Are you a hedge hog or a fox?

By Lucas Jensen

Who’s more successful, a hedgehog or a fox? 

Out of complete transparency, I got this concept from the book “Good to Great” by Jim Collins. If you want an in detailed explanation of how to transform your company, non-profit, charity or even life from “good” to “great!” make sure you give it a read. The Hedgehog concept comes out of the middle section of the book. By this point you’ve already got the right people within your company or “the right people on the bus” as Jim Collins put it. Now it’s time to identify your Hedgehog concept by answering questions within 3 different but equally important spheres.  


These three spheres revolve around 3 very basic questions that are also very difficult to answer. Before we get into what those questions are, we have to ask ourselves a more abstract question…

Is it better to be the best in the world at one thing; or to be competent at many?

Foxes are cunning, tricky, and strategic.

Collins explains this as the difference between a hedgehog and a fox. Foxes are cunning, tricky, and strategic. Foxes are quick, agile and by all likelihood more intelligent, in their efforts at least, than hedgehogs are.  A fox (let’s call him Fred) might track a hedgehog closely, watching his every move, waiting for the perfect time for a stealthy attack. Meanwhile, the hedgehog just goes about his day thinking little about what Fred is planning, or if he will succeed today. Finally, the fox sees his window, darts out from behind the tree running full speed at the little hog (let’s call him Harold). Harold sees Fred running at him, the excitement in Fred’s eyes tells Harold he really thinks he has him this time. What does Harold do?

He does the only thing he can do! He curls up into a tight little ball and hangs out till Fred gives up and runs off in yet another direction. Then Harold uncurls and continues down the path he started on. You might say, “Fred is so much better at all those other things than Harold! He’s obviously the more successful animal.” At the end of the day though, who was more successful in accomplishing his mission?


Now that we’ve taken a deep dive into Fred and Harold’s personal life, let's break down what this means for your business. The research shows that over and over again, the companies that are able to perform better, and sustain that performance, have a “Hedgehog concept” that they stick to religiously. Now I’m sure there are a million avid animal kingdom watchers who could tear the practical side of this apart, but according to Jim Collins, the research does show that regardless of how this principle is conceptualized, it is sound.

Let's break down what this means for your business

In your business this means your best chance of success, long term, is to figure out:

1) What you can be the best in the world at (even if it’s not your current core business!).

2) What drives your business economically (profit per customer? Profit per employee?).

3) Ask yourself what your team has the ability to be passionate about.

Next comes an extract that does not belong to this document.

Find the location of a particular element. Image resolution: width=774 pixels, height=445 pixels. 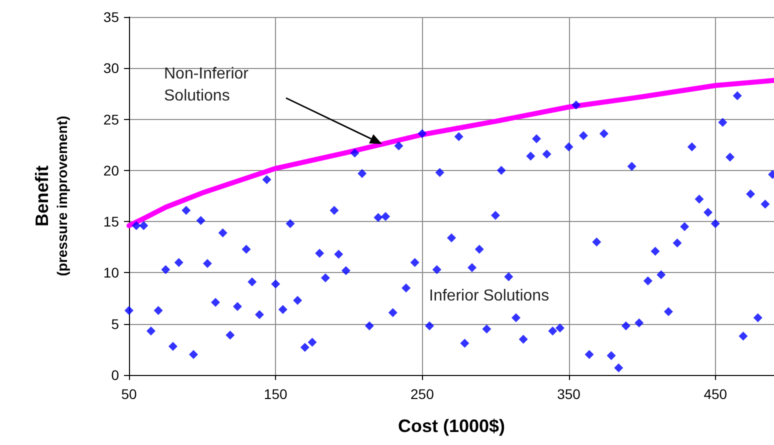

y-tick-label: 20 is located at coordinates (112, 170).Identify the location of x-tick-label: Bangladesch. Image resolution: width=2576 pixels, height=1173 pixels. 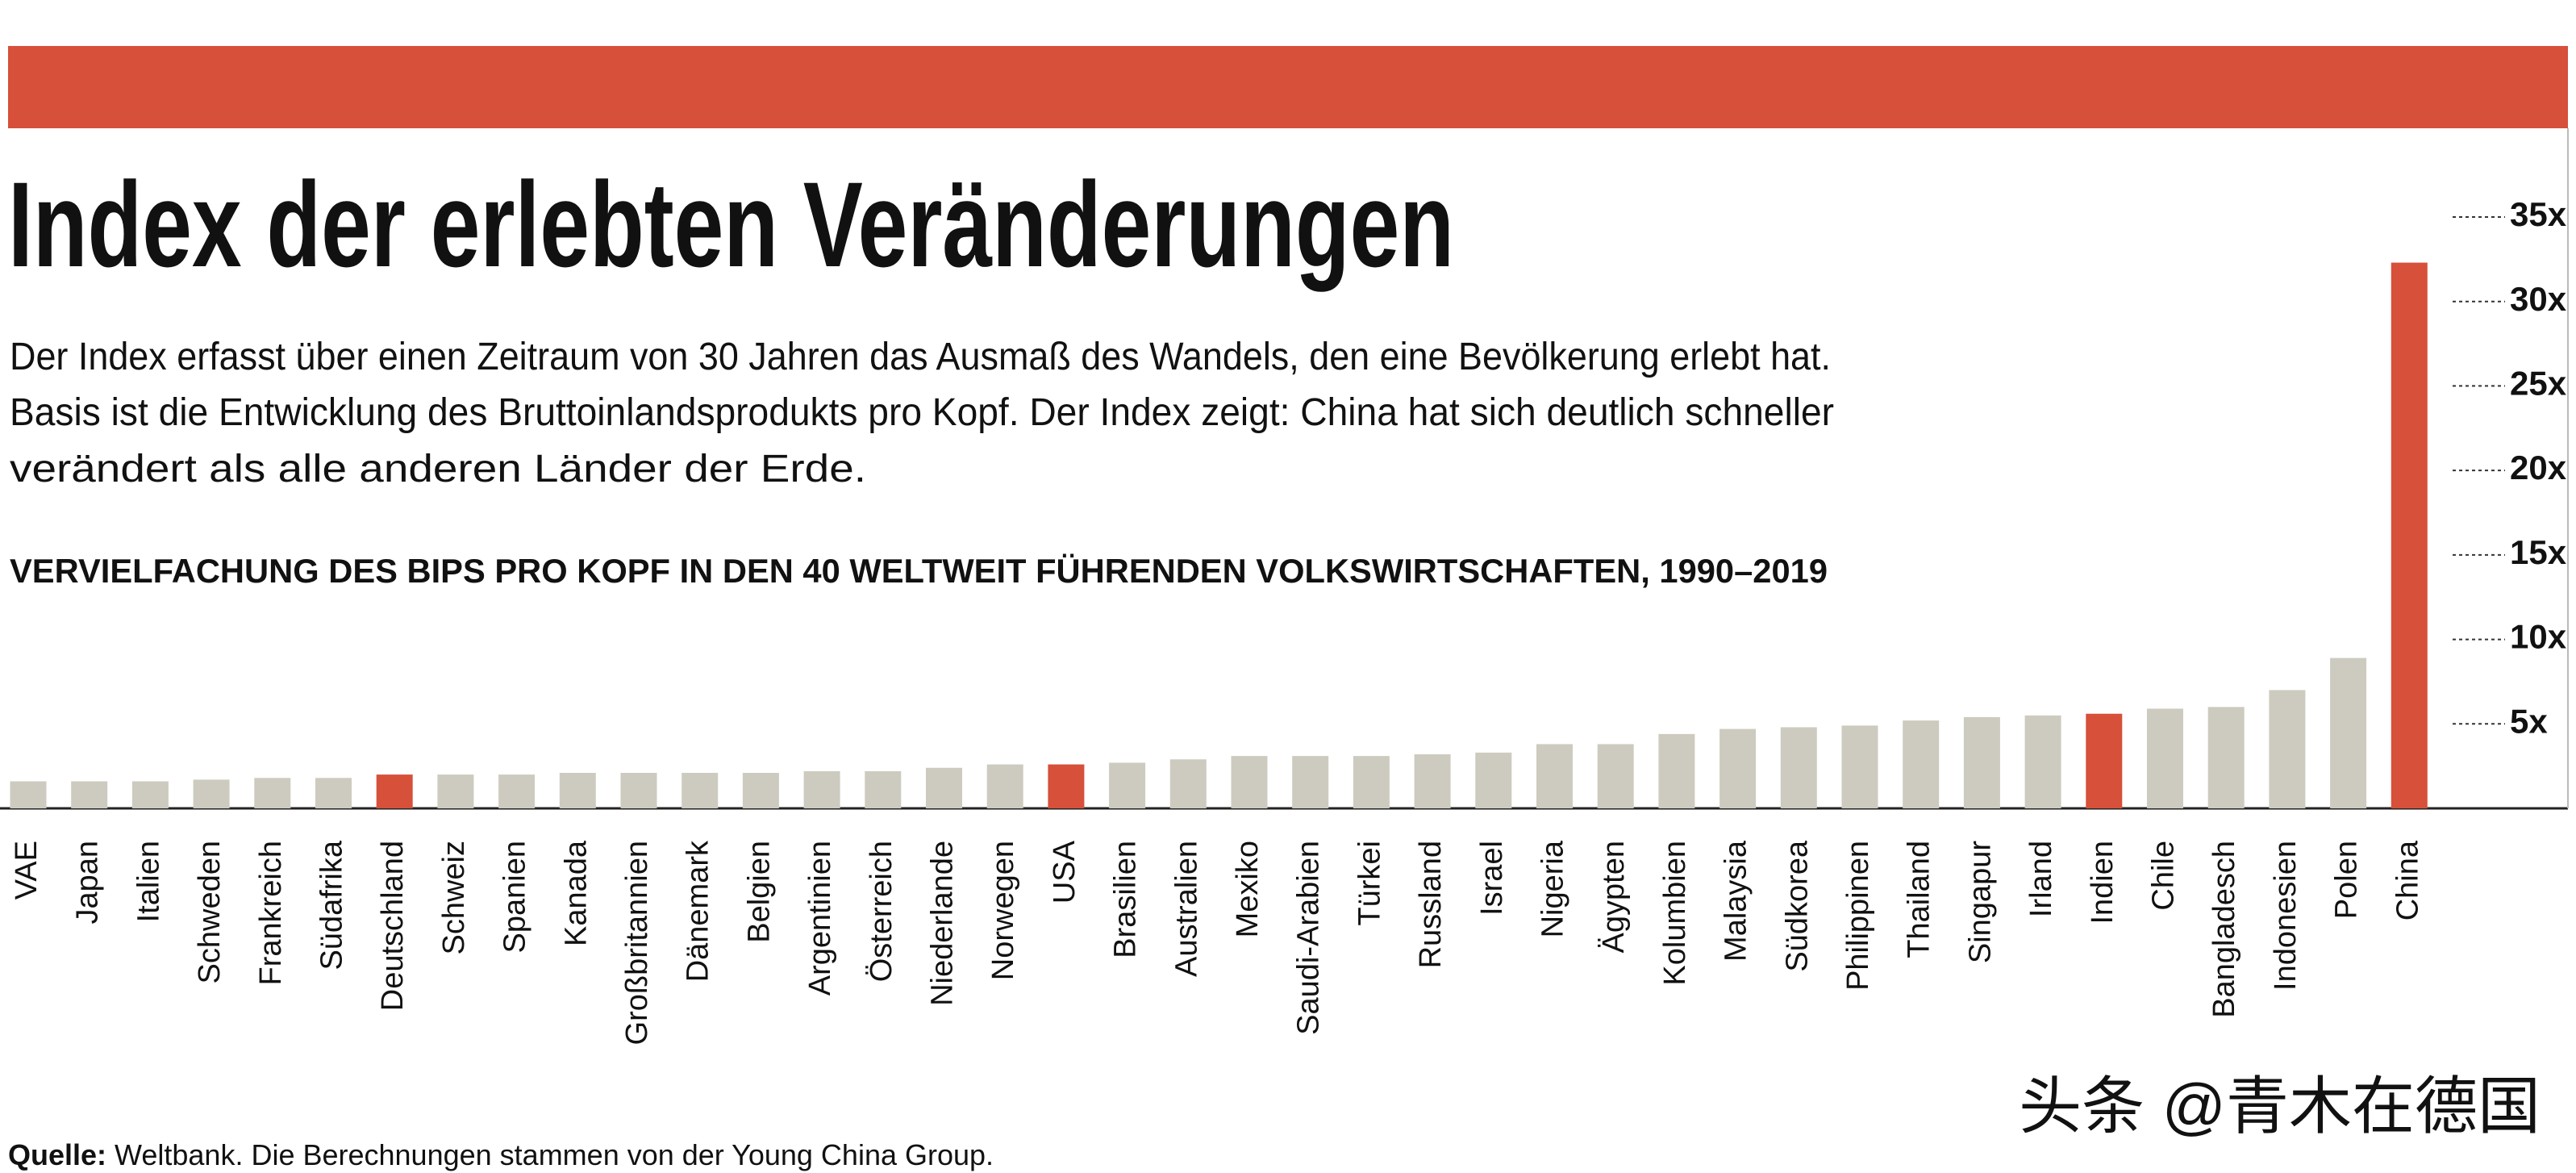
(2224, 929).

Where these three things meet in some kind of a beautiful business planetary eclipse, or maybe just a Venn diagram, is your Hedgehog concept.

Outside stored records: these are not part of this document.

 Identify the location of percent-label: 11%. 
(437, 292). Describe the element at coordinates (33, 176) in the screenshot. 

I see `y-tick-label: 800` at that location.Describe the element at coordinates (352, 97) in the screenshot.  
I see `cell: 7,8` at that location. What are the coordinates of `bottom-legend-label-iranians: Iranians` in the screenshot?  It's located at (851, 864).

As simple as these questions seem on the surface, they are more complicated than meets the eye. For example, a butcher might be really good at his core business for the town in which it resides, probably the best, but does that mean he’s the best in the world at supplying people with meat? If the local Walmart decides to put in a grocery section, that’s going to take away his advantage of being the only store in town supplying meat.

So what can the butcher shop do better than anyone else in the world? Maybe this particular butcher shop has a cut that is, for lack of a better term, one cut above the rest. That should be their focus. Now what drives the butch shop economically? Combined with what it has the potential to be the best in the world at, what metric or KPI best represents success in that area? For this example, we are going to use profit per lbs. of beef sold. The more this butcher shop focuses on selling this particular cut they could one day be the best in the world at producing, the more they will see the results clearly within this metric.

Now that our butcher knows what his company has the potential to be the best in the world at, and he’s identified the metrics that will keep it on the rails and focused on being the best in the world at that thing, the final key is something most entrepreneurs have in spades. Passion however, is not something that middle managers or even executives, always have an overflowing cup of. Here we are reminded of the importance of, as Jim Collins says, having the right people on the bus before you even start to drive. By making sure the right people are on the bus and (sometimes more importantly) the wrong people are thrown off, you are setting the company up for success from the get.

Everyone on the bus needs to:

A) Know where it’s going

B) See what moves it forward

C) Have the gumption to move the needle towards supplying the world with the best damn steak they’ve ever had.

There is a ton more to this principal, and I’m really just scratching the surface here and trying to get you thinking about how you can apply this to the things that matter in your life. If you’re like me, you have a million ideas bouncing around in your head of what could make your business better, more profitable and ultimately more successful. Let this be a sobering yet enlightening reminder that sometimes, being the best at one thing, is more important than being competent at “everything”.